One Visit Crowns
No second visit, no second shot, no temps, no waiting and a superior result!
What is meant by “Single-visit dentistry”? Well, first let’s do a brief review of the history of dental technology so we can compare where we came from to where we are. Teeth can be rehabilitated in a number of different ways depending on many factors including the location of the tooth, the extent of the damage or decay to the tooth, the bite of the person and esthetic concerns. In most cases, small problems can be repaired with “fillings” or resin-bonded composites as they’re technically known. These have always been procedures that were started and finished in the same appointment because the materials are easy to work with and placed directly into the tooth itself.
Now, larger problems are more complicated of course. These include back teeth with very large cavities, fractures or history of a root canal. This also includes front teeth with the same type problems or front teeth that are in need of cosmetic rehabilitation. In these cases, filling materials cannot be used. Instead, the dentist must use materials that are stronger, more durable and esthetic such as porcelain. For over a century, the only way to create a porcelain restoration for a tooth or teeth was to first prepare the teeth (shave them down slightly), take a “mold” or impression from which a stone model was created and then a dental laboratory technician would slowly and carefully add layers of porcelain over the stone model of the tooth or teeth until the finished restorations were made. This process took anywhere from one week to six weeks depending on the size of the case to be done and the laboratory. During this time, the patient walked around with temporary restorations made of acrylic or an acrylic blend material. Often times, these “temps” would come off, break or be uncomfortable. So, dentists dreamt of a way to create permanent porcelain restorations the same day as the tooth preparation to completely do away with the second visit and the need for temps. There are many other biological and technical advantages to outfitting a tooth with its permanent restoration the same day as preparation but the two above are the most important from the patient’s perspective.
Porcelain Restorations in Minutes!
So over the years, technology has been innovated and updated to get to the point we’re at today.
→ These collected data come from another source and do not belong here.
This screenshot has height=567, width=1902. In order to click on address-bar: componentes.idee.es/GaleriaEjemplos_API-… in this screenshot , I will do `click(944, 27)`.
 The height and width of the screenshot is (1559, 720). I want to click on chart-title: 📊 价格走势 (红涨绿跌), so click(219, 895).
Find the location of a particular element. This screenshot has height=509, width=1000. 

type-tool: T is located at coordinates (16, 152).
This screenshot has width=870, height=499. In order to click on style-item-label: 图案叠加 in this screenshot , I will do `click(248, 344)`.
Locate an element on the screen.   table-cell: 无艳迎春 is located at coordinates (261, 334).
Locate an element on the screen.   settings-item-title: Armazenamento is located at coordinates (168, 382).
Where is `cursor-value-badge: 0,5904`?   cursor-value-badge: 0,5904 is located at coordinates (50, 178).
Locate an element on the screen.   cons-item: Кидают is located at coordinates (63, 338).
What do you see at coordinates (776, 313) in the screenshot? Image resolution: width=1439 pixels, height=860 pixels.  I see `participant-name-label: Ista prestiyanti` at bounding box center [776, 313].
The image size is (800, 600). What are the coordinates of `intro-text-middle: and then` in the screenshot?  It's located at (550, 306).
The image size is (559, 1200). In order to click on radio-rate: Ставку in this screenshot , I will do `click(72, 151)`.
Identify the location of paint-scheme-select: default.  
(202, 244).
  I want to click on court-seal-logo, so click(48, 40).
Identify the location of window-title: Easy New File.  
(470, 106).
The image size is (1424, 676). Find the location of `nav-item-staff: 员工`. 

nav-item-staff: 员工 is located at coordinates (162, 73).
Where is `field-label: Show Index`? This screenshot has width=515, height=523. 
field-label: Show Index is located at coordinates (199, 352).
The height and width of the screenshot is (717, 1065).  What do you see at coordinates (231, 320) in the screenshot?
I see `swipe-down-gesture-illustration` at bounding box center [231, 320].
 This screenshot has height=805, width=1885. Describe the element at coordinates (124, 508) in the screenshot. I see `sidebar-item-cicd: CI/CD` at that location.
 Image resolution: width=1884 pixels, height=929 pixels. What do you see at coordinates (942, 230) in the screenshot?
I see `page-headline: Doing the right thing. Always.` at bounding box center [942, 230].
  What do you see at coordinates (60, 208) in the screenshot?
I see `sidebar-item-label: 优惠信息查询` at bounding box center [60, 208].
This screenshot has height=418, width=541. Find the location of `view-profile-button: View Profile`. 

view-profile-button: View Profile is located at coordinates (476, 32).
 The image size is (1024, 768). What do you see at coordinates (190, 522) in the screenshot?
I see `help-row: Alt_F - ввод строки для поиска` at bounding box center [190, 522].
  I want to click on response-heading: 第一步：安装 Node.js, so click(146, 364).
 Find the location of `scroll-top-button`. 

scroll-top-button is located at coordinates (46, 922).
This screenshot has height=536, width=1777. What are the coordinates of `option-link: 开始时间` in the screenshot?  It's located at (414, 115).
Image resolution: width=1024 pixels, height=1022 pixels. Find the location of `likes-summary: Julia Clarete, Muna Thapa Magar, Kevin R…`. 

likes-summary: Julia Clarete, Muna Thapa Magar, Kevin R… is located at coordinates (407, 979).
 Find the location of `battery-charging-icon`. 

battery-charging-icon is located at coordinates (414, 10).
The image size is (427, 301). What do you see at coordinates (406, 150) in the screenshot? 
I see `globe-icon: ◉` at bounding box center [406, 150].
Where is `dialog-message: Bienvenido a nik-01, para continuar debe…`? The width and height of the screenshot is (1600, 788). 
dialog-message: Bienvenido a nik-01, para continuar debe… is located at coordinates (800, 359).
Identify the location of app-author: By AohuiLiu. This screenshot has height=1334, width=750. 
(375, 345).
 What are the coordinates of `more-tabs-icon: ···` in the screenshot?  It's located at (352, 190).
Now, we have the ability to create porcelain restorations not only in the same appointment but in minutes. Restoring a single tooth with its permanent porcelain restoration can now be done in a single visit in less than an hour. Even larger cases with a high esthetic concern can now be started and completed in the same day; no need for molds, temps, multiple visits and of course, multiple injections. How is this possible you ask? These procedures are now possible using the same technology that has innovated so many other industries, CAD/CAM (Computer Aided Design/Computer Aided Manufacturing).
The procedure starts the same way as a conventional procedure. The teeth are made numb and prepared. Instead of taking a mold, an image of the teeth is scanned using an LED camera. This is obviously much faster and more tolerable to the patient than a mold. A PC then creates a 3D model of the teeth and a porcelain restoration is created using specially designed software. Once it is designed, the restoration is created in a separate machine in a matter of minutes. Once the restoration is taken out of the machine, it is ready for permanent cementation on the tooth in anywhere from two to fifteen minutes and that’s it! No second visit, no second shot, no temps, no waiting and a superior result!
You might be wondering if the computer-made restorations are as good as man-made. That is an important concern for the dentist as well who is the one that must stand by the work. These CADCAM restorations are some of the most intensely and comprehensively researched, studied and scrutinized innovations in medicine and all the data results in the same statistic. CADCAM restorations are at clinically equivalent to man-made restorations but in most cases found to be clinically superior to man-made restorations in terms of fit, accuracy, durability and esthetics.